*** Metin parçası

YORUM | MAHMUT AKPINAR
Son dönemlerde Hizmet içinde eleştirel tartışmalar hız kazandı. Pek çok kimse Hizmetin geçmişi ve geleceği üzerine kalem oynatıyor; mülakatlar yapılıyor. Sert eleştirenler var; genelleyici ithamlarda bulunanlar var. “Merkez” diye ayırarak oklarını oraya yöneltenler var. Bireysel takıntılarını, kişisel intikamlarını “eleştiri” şeklinde sunanlar var. Epeydir zihni kaymalar yaşayıp içindekileri bu ortamda ortalığa dökenler var. “Hizmet insanı” kılığında ortalığı kızıştıran ve ateşe kor atan troller var. Sosyal medyada adı sanı belirsiz fitne tohumu ekenler var.
Bizzat tanıdığım pek çok akademisyen ve yazar çizer ise her şey daha iyi olsun, bazı hatalar tekrar edilmesin, daha sağlam bir hizmet zemini inşa edilsin, şu sıralar zoraki göçe mecbur kaldığımız Batı’da güven problemi yaşamayalım diye yararlı tavsiyelerde bulunuyor. Yoldaki çukurlara, tehlikelere, muhtemel sıkıntılara dikkati çekiyor.

******
*** Malzeme

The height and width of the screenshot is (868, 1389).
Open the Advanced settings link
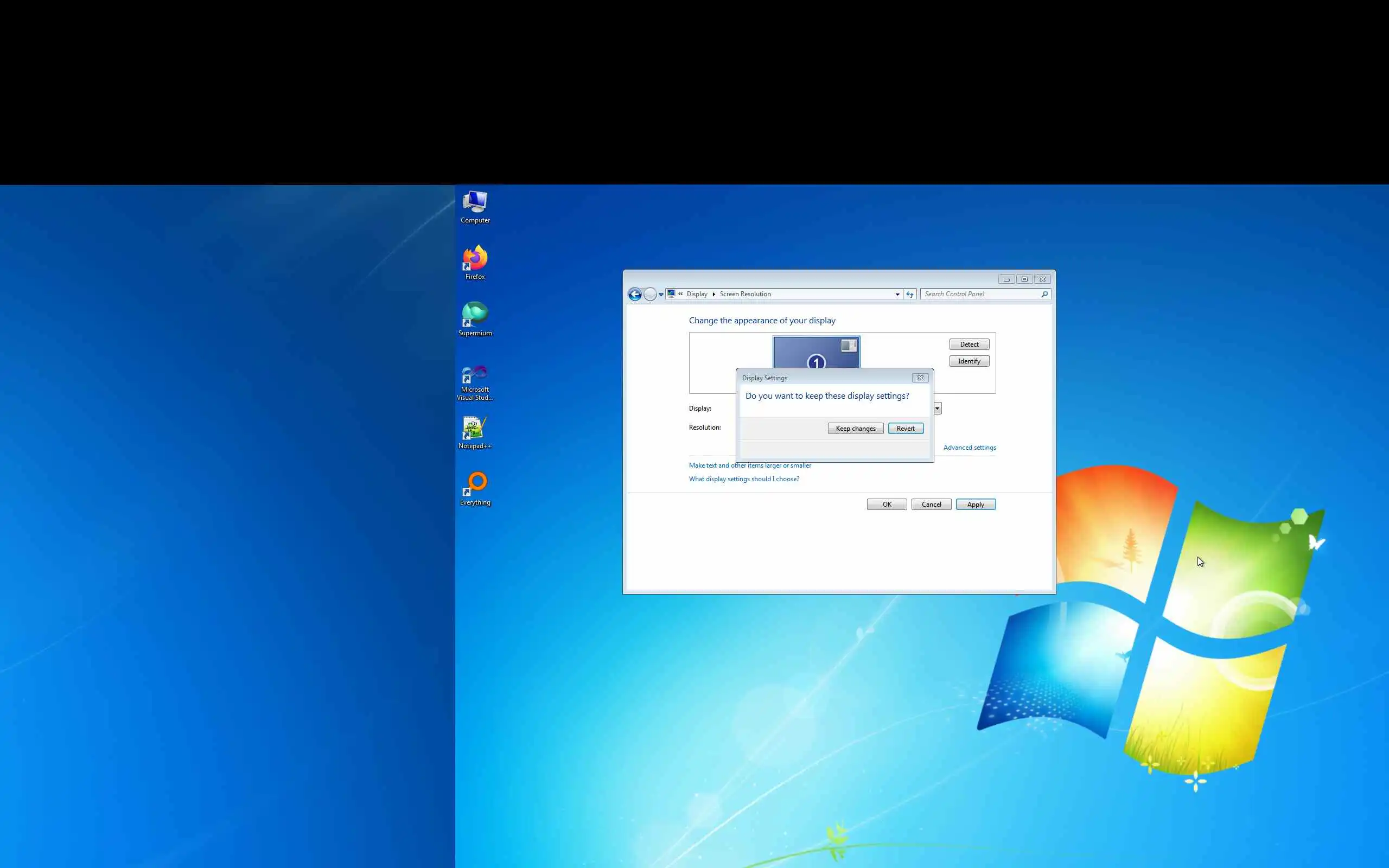[970, 448]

******

*Yapılacak iş*: Şu ifadelerin her birinin metin parçasıyla uyuşup uyuşmadığını evet ya da hayır diye belirtin ve kararı veren sözleri metinden aynen alıntılayın. 1. Sosyal medyada fitne tohumu ekenlerden söz ediliyor. 2. Batı'ya göçün gönüllü olarak yapıldığı söyleniyor. 3. Bazı kimselerin kişisel intikamlarını eleştiri olarak sunduğu belirtiliyor.

*Alıştırma cevabı*:
1. Evet: "Sosyal medyada adı sanı belirsiz fitne tohumu ekenler var."
2. Hayır: "şu sıralar zoraki göçe mecbur kaldığımız Batı’da"
3. Evet: "Bireysel takıntılarını, kişisel intikamlarını “eleştiri” şeklinde sunanlar var."